Tuesday, October 23, 2012

File Not On Yer Frame Of Glock

At a recent shoot a fellow was having some trouble with his Glock.

A Glock Armorer examined it when the fellow expressed frustration about the problem he was having with it (not me, but I was close enough to observe the whole thing). On examining it, the problem was readily discovered.

You see, this fellow had bought his Glock used and he noticed that the trigger safety didn't work and it was having some reliability problems related to the trigger.

It turns out the the former owner, without disclosing this to the hapless buyer, was an active member of the Bubba Cletus Home Gunsmithing School - Motto: "If there's nothing wrong with it, there will be once I'm done with it, ay-uh".

Not happy with the existence of the Glock trigger safety, this super genius decided the solution was to file open the hole for the trigger on the frame so that the trigger safety wouldn't engage against the frame and thus was deactivated. This is a bad idea on multiple levels.

Bubba Cletus thus violated the first rule of home gun-tinkering: When you have an expensive part (the frame - about $150) and an inexpensive part (a $14 trigger bar assembly), and if you decide that you must mess with it, you mess with the inexpensive part.

Of course, the frame can't be fixed and the fellow now needs to send the frame in to Glock to buy a replacement frame as that's not a part you can just order over the internet.

Why Bubba Cletus thought disabling the trigger safety made any sense is beyond me. On top of that bad decision, why he had to compound it by not filing it off the trigger, which would be dumb but easily repairable rather than the irreparable frame.

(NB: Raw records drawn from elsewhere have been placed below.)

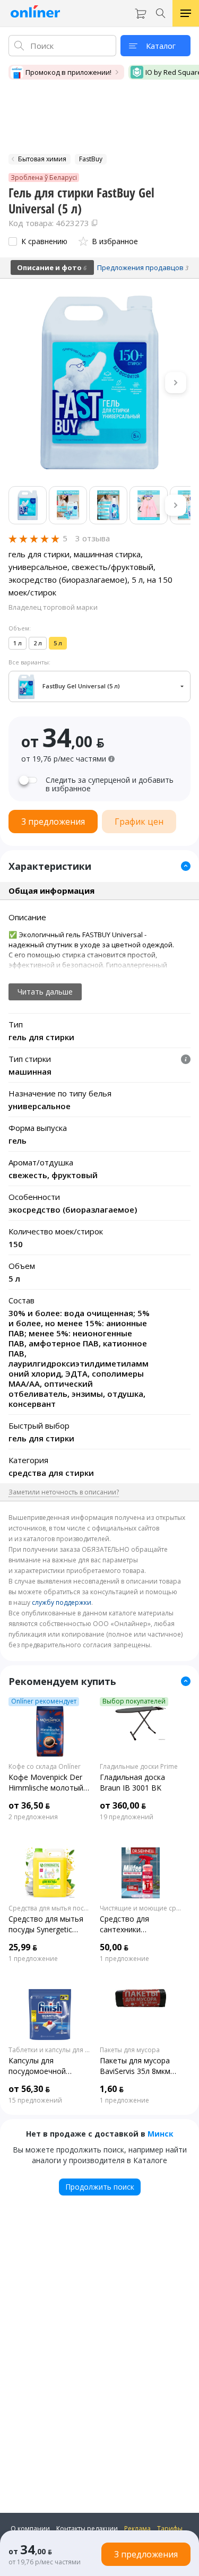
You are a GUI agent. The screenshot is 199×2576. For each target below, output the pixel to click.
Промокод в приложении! (68, 72)
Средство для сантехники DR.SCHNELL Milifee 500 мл (135, 1924)
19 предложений (126, 1817)
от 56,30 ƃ (29, 2089)
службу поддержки (61, 1602)
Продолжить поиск (99, 2187)
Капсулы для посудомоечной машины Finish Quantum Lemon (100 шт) (46, 2066)
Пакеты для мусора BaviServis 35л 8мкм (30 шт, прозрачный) (136, 2066)
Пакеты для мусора (130, 2050)
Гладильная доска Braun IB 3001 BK (132, 1782)
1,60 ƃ (112, 2089)
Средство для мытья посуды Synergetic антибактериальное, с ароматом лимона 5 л (48, 1924)
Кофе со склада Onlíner (44, 1766)
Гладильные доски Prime (139, 1766)
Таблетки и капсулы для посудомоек (49, 2050)
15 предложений (35, 2100)
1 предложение (33, 1959)
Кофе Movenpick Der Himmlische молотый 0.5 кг (45, 1782)
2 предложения (33, 1817)
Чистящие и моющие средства (141, 1908)
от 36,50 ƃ (29, 1805)
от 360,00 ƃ (123, 1805)
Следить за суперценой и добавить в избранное (110, 784)
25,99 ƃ (22, 1947)
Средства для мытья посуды (49, 1908)
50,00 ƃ (114, 1947)
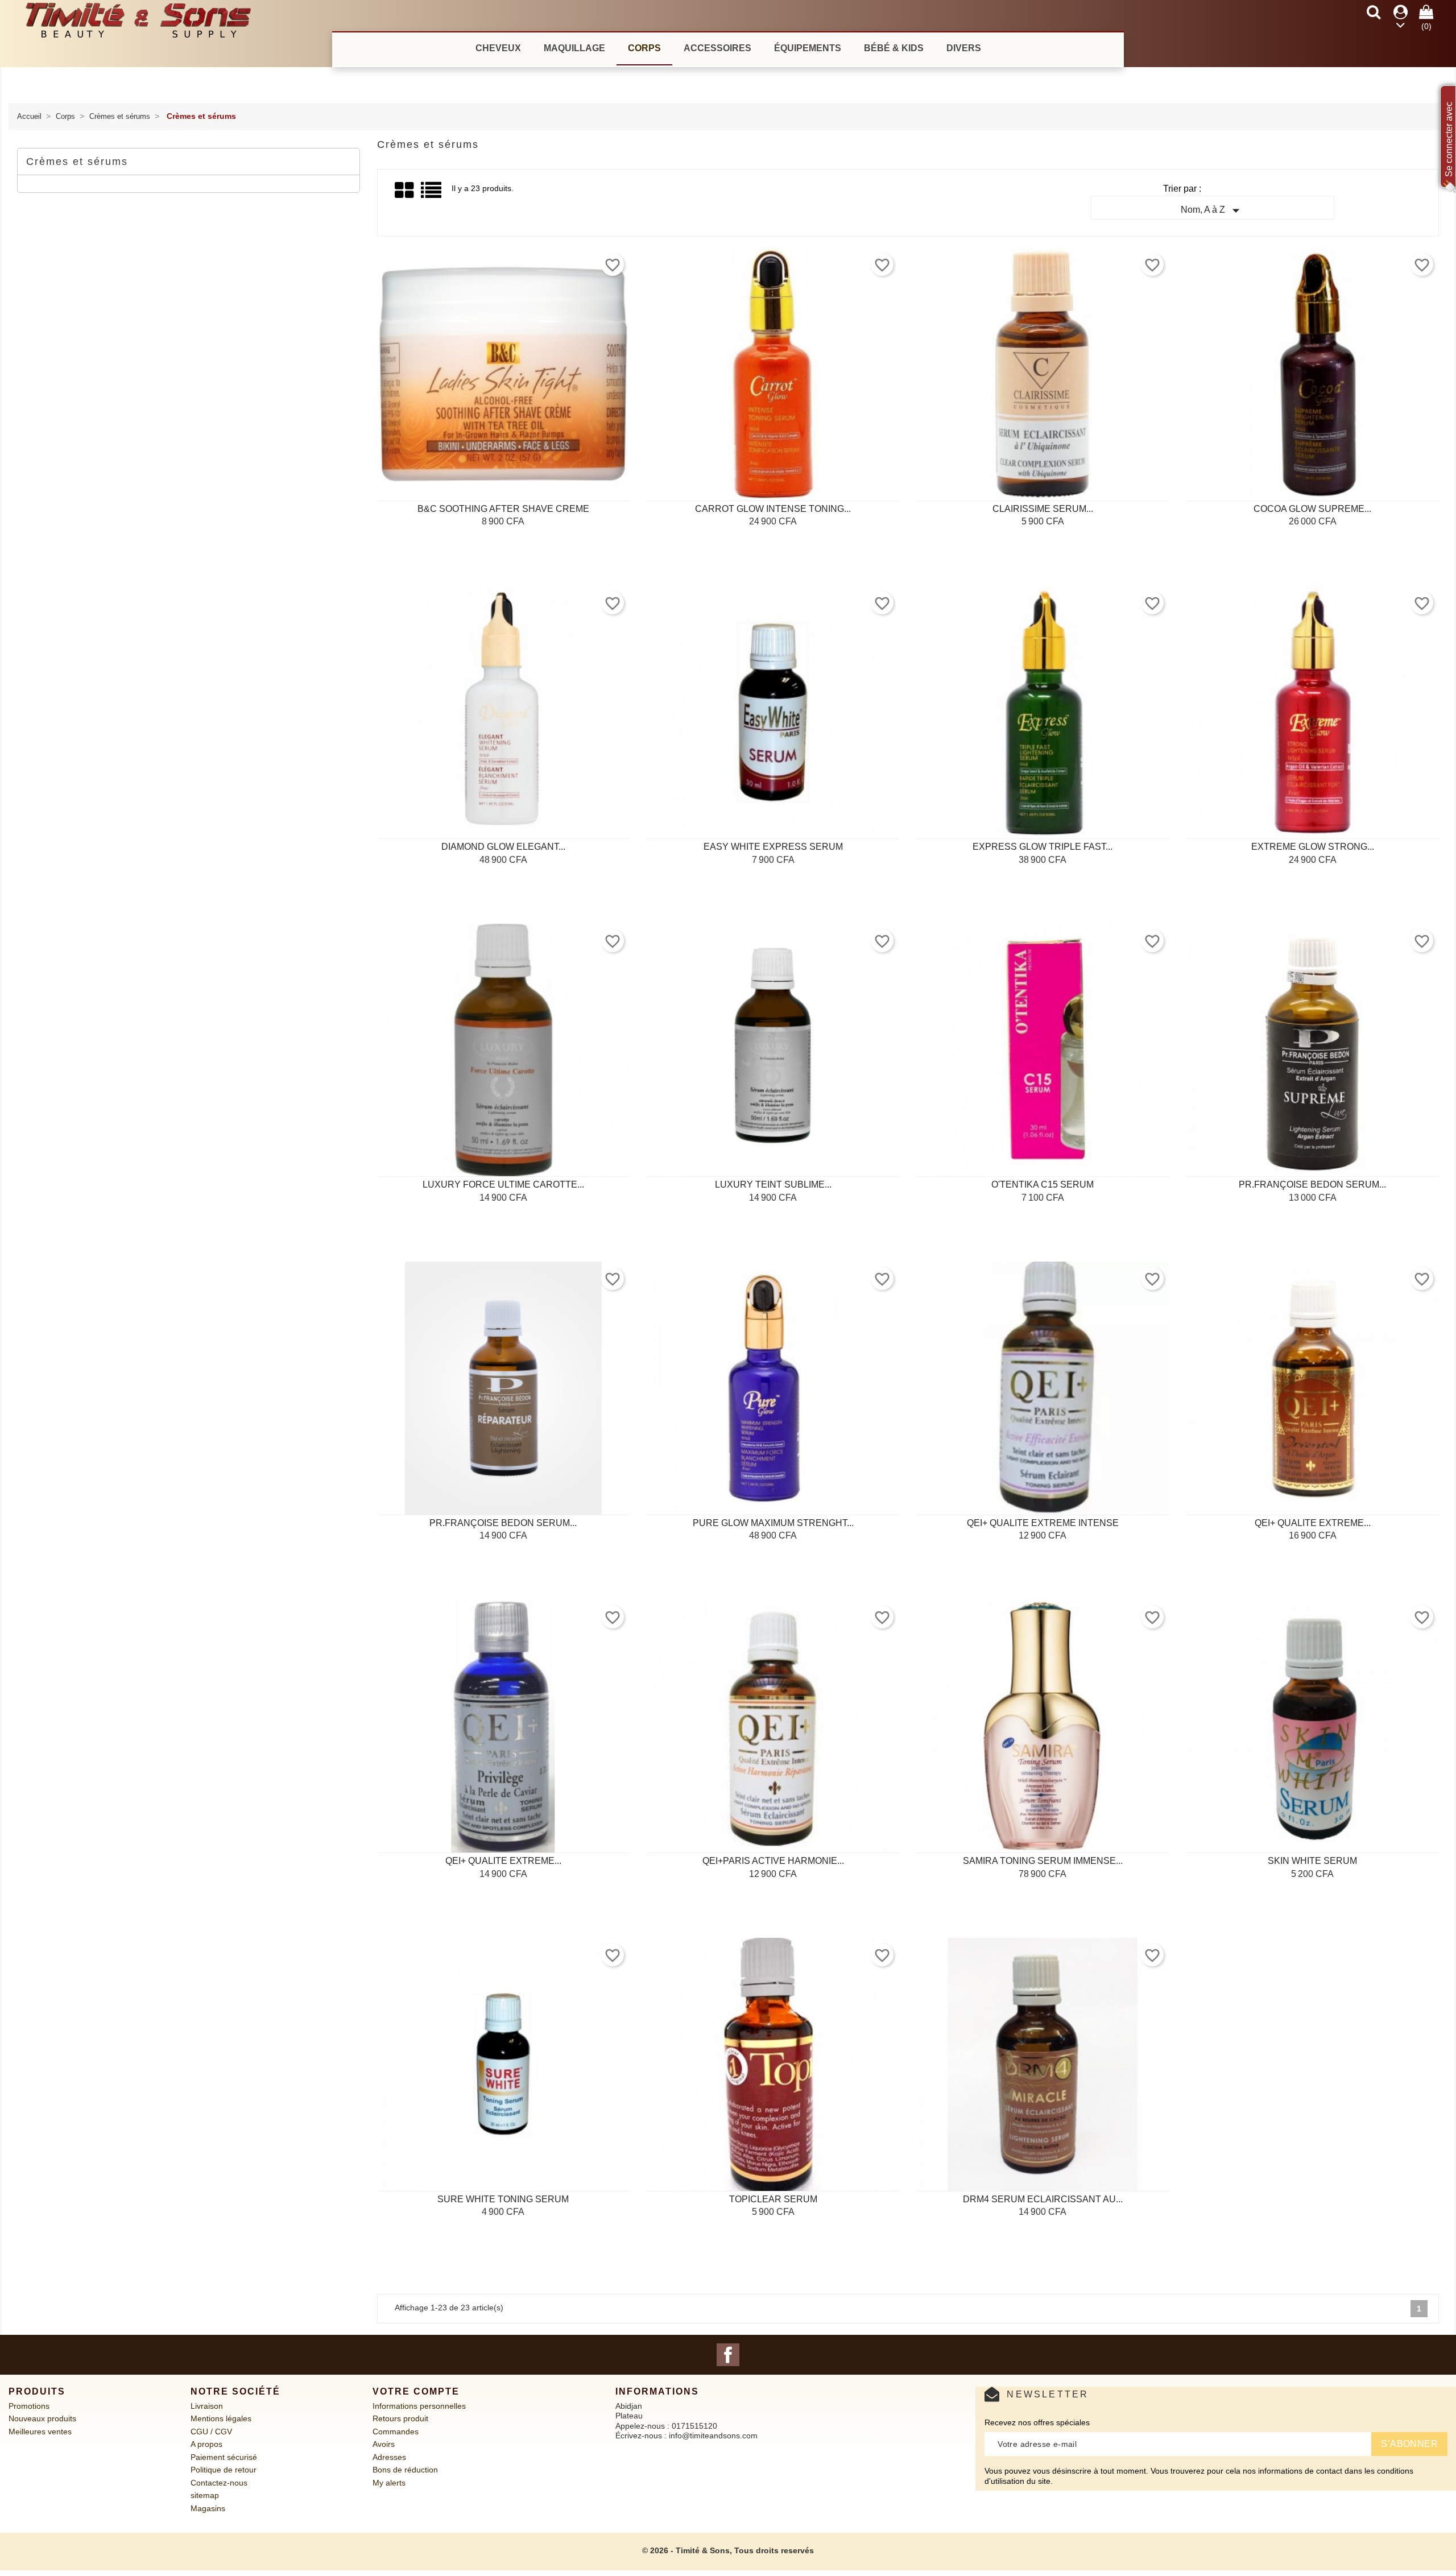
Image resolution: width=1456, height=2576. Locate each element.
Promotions (29, 2405)
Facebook (728, 2354)
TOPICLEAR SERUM (773, 2199)
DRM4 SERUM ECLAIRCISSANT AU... (1043, 2199)
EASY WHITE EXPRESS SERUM (773, 846)
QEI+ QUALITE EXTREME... (1313, 1523)
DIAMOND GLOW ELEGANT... (503, 846)
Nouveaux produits (42, 2418)
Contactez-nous (219, 2482)
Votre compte (416, 2391)
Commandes (396, 2431)
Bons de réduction (405, 2469)
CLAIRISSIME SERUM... (1042, 509)
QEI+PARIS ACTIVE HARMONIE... (773, 1861)
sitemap (205, 2495)
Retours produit (400, 2418)
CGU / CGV (211, 2431)
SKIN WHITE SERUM (1312, 1861)
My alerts (389, 2482)
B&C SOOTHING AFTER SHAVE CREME (503, 509)
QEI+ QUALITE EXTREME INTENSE (1043, 1523)
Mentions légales (221, 2418)
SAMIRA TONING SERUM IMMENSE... (1043, 1861)
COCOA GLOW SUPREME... (1312, 509)
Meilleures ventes (40, 2431)
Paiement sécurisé (224, 2457)
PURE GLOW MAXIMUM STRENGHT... (773, 1523)
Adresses (389, 2457)
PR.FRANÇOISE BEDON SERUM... (1312, 1184)
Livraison (207, 2405)
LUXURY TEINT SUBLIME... (773, 1184)
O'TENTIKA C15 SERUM (1042, 1184)
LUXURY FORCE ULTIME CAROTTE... (503, 1184)
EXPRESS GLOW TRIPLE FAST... (1042, 846)
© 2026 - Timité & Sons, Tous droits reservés (728, 2550)
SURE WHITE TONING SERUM (503, 2199)
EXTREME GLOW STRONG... (1312, 846)
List (432, 194)
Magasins (208, 2508)
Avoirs (384, 2444)
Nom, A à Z (1212, 210)
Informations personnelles (419, 2405)
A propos (206, 2444)
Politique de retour (224, 2469)
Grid (405, 191)
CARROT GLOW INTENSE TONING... (773, 509)
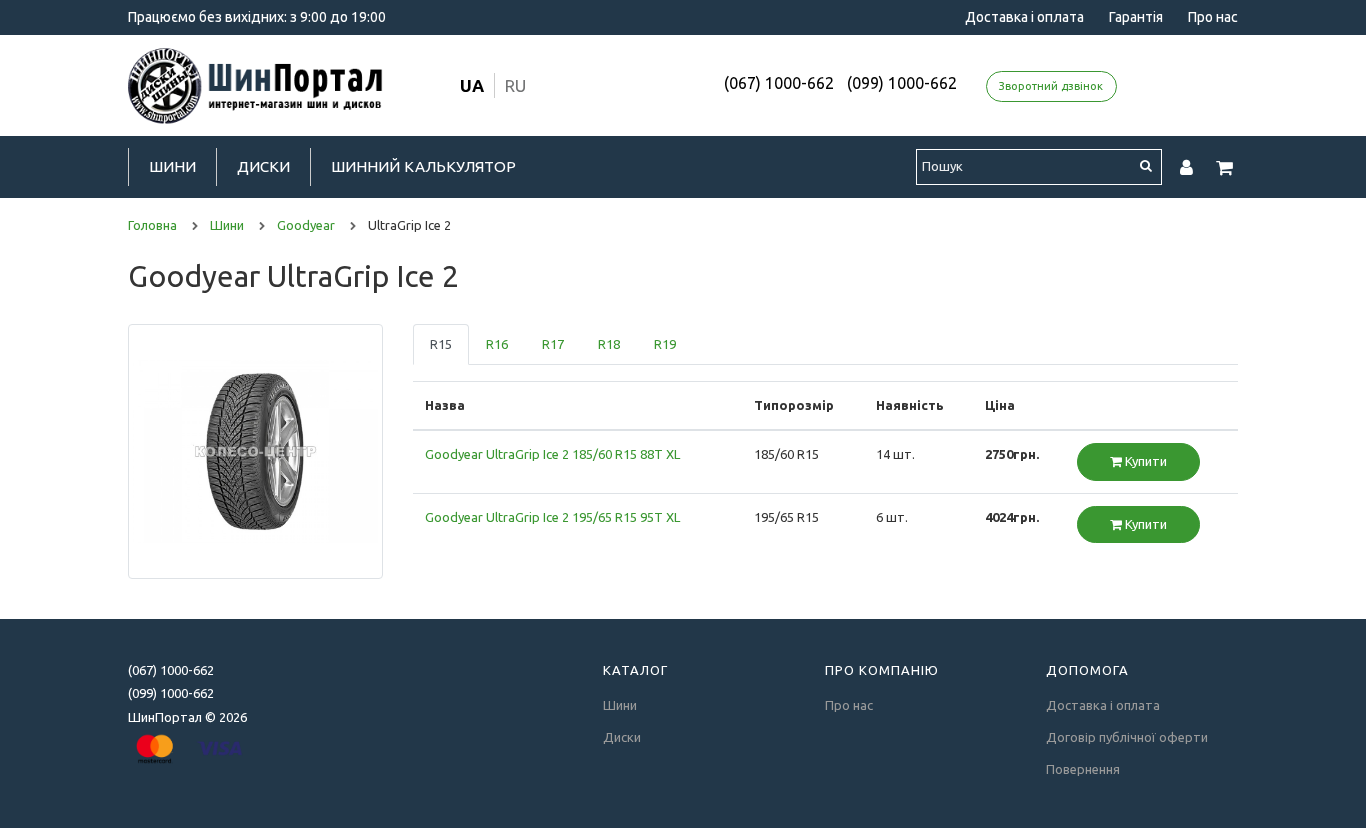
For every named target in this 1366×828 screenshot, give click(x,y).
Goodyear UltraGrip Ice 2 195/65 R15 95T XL (552, 517)
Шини (172, 166)
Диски (263, 166)
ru (515, 85)
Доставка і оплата (1024, 17)
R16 (497, 344)
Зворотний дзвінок (1051, 86)
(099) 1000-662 (902, 83)
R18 (609, 344)
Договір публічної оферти (1127, 737)
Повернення (1083, 769)
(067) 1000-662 (779, 83)
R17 (553, 344)
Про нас (1213, 17)
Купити (1144, 461)
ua (472, 85)
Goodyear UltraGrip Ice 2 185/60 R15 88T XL (552, 454)
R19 (665, 344)
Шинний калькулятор (423, 166)
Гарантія (1136, 17)
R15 (441, 344)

The trigger safety not only protects the user from an inadvertent touching of the trigger movement but also prevents the trigger and trigger bar from moving under momentum and firing the gun if the gun is dropped. Disabling it doesn't improve the trigger pull or feel and reduces safety and functionality so just don't do it.

More annoying is that he then unethically sold his mistake off to an unwitting buyer rather than having to pay to fix his folly.